Survey banner
The Dataiku Community is moving to a new home! We are temporary in read only mode: LEARN MORE

DSS setup of spark on AKS

jonhli
Level 2
DSS setup of spark on AKS

Hi everyone,

I’m currently trying to set up my DSS instance (running on a VM) to run Spark on AKS, and I'm feeling a bit lost about where to start.

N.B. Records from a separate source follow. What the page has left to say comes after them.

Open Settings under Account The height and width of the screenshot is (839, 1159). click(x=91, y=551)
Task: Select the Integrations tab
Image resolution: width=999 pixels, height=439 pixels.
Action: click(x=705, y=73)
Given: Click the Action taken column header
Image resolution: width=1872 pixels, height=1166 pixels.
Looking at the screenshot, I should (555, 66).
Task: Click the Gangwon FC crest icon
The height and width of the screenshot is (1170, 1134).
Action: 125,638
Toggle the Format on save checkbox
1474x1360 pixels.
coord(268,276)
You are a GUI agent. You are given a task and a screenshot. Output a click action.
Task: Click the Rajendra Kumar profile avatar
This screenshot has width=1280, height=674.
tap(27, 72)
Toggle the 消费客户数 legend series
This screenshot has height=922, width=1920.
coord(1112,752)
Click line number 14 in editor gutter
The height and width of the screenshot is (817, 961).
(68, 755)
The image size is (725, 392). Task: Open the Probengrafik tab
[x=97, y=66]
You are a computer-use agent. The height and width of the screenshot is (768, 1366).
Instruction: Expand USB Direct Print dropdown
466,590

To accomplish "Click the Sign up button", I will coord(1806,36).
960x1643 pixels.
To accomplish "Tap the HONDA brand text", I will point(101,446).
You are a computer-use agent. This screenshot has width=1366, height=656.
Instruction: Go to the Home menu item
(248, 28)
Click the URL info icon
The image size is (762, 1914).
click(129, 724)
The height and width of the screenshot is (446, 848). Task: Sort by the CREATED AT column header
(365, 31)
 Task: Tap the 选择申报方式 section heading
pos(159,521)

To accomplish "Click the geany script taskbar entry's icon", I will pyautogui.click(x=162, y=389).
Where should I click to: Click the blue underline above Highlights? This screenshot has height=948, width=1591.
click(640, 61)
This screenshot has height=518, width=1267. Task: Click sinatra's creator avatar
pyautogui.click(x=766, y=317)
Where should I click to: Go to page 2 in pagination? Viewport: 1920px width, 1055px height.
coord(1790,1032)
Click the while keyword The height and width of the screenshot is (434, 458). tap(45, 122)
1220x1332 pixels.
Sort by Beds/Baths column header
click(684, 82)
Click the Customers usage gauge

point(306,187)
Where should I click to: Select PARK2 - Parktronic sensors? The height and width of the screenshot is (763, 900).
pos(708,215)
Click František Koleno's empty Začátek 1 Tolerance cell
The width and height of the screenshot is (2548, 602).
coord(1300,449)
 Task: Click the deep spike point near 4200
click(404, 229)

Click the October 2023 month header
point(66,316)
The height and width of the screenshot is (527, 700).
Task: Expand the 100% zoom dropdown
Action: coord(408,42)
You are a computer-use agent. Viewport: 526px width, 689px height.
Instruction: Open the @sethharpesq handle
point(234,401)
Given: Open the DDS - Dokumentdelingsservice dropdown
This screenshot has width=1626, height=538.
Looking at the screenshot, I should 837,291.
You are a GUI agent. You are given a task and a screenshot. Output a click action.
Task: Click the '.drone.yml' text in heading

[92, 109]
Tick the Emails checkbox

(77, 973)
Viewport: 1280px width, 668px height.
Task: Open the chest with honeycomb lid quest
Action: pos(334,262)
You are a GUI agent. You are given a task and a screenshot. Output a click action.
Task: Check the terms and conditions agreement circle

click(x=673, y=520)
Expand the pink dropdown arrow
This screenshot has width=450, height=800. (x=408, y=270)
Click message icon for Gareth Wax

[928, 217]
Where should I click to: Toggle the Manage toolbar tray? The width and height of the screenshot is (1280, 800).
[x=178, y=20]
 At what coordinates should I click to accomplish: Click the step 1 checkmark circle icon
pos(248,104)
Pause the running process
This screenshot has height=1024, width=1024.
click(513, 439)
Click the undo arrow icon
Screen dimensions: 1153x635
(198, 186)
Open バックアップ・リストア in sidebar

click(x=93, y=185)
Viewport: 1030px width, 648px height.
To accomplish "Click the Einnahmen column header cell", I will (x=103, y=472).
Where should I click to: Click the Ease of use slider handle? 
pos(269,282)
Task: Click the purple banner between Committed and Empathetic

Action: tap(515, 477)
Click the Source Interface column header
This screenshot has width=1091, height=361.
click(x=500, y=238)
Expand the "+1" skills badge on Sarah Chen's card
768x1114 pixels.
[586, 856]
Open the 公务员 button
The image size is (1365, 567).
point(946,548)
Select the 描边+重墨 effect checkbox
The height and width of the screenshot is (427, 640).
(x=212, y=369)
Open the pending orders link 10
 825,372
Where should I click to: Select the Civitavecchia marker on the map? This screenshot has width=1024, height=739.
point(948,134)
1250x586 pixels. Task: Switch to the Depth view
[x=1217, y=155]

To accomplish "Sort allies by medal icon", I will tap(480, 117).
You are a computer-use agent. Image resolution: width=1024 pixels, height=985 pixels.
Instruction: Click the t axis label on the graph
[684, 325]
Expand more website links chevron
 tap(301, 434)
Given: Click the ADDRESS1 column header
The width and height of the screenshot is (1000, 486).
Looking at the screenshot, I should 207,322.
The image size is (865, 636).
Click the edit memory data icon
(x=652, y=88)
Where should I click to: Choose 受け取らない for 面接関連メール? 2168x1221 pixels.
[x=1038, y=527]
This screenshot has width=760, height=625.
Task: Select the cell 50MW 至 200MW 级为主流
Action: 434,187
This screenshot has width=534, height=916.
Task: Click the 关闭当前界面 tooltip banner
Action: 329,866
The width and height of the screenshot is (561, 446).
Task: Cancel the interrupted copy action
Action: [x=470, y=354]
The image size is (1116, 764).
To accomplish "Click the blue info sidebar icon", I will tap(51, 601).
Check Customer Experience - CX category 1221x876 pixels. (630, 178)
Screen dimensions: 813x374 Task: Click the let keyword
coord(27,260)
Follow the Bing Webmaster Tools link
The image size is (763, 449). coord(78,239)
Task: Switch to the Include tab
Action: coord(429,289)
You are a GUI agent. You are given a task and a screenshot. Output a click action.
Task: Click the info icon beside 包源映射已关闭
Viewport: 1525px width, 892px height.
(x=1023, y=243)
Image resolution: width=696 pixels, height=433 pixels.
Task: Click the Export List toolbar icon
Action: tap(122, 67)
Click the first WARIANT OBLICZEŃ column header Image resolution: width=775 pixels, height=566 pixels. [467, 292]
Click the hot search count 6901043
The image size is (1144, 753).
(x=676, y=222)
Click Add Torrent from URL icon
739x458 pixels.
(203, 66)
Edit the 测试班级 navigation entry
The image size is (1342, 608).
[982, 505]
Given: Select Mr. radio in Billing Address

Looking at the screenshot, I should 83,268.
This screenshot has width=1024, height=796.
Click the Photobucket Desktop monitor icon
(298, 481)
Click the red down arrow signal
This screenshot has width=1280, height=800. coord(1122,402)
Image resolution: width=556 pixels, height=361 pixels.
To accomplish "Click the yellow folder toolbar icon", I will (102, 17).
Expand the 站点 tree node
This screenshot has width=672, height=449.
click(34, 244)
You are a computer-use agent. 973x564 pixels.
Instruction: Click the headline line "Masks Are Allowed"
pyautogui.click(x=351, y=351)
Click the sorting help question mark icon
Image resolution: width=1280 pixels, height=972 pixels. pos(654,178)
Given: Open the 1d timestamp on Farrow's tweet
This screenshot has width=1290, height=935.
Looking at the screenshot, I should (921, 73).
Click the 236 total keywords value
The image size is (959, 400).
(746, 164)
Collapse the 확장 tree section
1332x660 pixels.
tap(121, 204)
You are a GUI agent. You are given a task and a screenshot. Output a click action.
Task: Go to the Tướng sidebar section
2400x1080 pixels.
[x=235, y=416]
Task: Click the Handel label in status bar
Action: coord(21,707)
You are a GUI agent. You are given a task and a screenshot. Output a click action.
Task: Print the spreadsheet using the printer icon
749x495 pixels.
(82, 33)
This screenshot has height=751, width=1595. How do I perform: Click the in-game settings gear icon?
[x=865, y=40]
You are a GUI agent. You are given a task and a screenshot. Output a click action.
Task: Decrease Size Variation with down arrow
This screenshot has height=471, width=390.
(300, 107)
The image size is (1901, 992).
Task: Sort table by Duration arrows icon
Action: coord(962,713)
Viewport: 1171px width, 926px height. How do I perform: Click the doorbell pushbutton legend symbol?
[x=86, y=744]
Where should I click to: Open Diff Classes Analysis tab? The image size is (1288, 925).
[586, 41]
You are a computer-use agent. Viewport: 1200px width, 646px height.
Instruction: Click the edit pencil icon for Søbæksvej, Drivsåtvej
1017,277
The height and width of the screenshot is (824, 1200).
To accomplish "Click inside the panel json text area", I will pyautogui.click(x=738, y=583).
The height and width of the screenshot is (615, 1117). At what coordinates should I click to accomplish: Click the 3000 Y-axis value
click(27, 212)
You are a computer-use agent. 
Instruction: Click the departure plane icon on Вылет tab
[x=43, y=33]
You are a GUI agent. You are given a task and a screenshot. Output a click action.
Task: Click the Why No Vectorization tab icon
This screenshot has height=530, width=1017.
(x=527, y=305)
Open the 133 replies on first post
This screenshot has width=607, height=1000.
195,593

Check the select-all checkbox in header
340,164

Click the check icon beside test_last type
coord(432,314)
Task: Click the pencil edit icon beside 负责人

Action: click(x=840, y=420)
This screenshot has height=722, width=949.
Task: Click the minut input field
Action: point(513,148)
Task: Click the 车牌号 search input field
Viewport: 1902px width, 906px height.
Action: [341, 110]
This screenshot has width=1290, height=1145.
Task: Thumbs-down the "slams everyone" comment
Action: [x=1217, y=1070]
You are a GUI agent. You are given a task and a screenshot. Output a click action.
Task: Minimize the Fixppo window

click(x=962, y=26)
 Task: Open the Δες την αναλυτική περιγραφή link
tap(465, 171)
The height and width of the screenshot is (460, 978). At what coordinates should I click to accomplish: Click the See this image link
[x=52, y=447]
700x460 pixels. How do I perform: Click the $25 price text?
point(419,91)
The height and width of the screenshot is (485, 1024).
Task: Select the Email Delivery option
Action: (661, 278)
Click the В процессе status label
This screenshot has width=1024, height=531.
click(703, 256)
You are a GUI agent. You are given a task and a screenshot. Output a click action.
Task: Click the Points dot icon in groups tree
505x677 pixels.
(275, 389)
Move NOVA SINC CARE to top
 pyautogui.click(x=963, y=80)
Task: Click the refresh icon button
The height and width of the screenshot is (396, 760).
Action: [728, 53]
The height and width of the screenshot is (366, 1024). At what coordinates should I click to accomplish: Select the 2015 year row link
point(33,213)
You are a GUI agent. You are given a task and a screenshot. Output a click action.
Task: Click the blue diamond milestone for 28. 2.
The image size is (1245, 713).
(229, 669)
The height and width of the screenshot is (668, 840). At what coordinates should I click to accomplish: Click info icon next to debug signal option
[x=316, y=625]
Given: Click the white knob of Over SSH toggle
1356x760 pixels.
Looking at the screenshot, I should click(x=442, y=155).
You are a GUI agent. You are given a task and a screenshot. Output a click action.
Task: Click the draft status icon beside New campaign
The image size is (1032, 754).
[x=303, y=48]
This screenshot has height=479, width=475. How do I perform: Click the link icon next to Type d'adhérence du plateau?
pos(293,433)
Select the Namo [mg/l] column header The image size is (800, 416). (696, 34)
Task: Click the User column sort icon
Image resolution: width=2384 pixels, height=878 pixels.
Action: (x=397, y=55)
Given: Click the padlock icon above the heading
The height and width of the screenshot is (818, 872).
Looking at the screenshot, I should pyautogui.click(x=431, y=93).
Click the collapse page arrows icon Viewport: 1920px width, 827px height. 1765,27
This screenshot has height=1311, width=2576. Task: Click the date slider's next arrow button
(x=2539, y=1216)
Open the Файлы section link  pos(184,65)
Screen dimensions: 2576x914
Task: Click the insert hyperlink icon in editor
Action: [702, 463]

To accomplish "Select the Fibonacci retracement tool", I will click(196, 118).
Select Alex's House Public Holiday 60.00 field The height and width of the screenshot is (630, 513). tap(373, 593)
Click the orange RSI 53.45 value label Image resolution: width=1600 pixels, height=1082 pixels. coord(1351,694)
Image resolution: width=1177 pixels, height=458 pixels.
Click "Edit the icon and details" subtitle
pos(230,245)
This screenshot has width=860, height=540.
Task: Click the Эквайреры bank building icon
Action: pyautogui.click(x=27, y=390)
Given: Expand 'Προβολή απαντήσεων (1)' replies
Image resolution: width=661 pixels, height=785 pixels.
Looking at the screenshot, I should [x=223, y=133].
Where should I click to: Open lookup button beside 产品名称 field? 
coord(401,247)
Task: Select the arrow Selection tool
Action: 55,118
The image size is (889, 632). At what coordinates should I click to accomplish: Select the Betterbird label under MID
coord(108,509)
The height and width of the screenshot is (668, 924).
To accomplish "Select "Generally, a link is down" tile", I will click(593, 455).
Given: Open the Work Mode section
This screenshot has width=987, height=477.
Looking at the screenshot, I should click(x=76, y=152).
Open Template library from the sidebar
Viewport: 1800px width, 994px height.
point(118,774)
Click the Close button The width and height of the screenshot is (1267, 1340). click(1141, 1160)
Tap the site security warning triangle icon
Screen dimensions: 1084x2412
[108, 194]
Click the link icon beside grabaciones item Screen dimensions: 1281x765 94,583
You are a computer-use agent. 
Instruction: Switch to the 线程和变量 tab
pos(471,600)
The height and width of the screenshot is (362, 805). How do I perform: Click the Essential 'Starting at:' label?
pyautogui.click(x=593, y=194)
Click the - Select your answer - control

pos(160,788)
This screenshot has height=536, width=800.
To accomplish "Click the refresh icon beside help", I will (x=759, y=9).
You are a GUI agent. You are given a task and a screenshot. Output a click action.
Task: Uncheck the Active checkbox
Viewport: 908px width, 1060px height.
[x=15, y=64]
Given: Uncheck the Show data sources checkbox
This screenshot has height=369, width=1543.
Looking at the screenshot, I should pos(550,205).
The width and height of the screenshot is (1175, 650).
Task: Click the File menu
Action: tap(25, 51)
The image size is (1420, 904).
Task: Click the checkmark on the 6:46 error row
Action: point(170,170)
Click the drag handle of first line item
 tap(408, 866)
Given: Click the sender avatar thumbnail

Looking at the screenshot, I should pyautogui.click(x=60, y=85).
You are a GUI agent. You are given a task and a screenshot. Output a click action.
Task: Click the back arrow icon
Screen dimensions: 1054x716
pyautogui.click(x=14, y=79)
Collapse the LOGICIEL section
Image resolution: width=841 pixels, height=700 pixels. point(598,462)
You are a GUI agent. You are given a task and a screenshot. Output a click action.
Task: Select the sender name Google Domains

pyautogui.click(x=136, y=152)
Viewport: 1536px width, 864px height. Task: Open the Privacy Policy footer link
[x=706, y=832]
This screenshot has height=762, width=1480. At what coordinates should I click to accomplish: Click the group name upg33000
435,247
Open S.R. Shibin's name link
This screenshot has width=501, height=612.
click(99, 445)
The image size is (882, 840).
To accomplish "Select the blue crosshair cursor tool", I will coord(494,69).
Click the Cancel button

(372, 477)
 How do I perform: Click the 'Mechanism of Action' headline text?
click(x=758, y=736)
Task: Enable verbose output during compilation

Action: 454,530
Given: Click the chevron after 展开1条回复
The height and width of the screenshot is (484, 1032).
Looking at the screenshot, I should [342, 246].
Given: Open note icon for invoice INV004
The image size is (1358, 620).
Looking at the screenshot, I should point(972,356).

Could you please guide me on where Spark should be installed? Should it be on the AKS cluster or the VM? I realize this might be a basic question, but any assistance or pointers would be greatly appreciated.

Thank you!


Operating system used: Linux

0 Kudos
4 Replies
AlexT
Dataiker

Hi @jonhli,
The recommended approach is to attach an AKS cluster to DSS:
https://doc.dataiku.com/dss/latest/containers/aks/managed.html#initial-setup
Please note the network requirements specifically as DSS and AKS cluster will need to be able to communicate on all ports.
Once you follow the rest of the step build the base spark image and define spark configuration and run the spark integration you should be able to run spark jobs.

https://doc.dataiku.com/dss/latest/containers/setup-k8s.html#optional-setup-spark



Thanks

0 Kudos
jonhli
Level 2
Author

Hello @AlexT ,
Thanks for your prompt reply, the base spark image was built and I was able to push the base image successfully. How can I test if this is working as expected in my projects?

0 Kudos
AlexT
Dataiker

You can create a prepare recipe and run it on spark engine or a pyspark recipe.

0 Kudos
jonhli
Level 2
Author

I see. But is there a way to change the execution engine for all of my recipes in my project to be executed by default in spark on K8s?

0 Kudos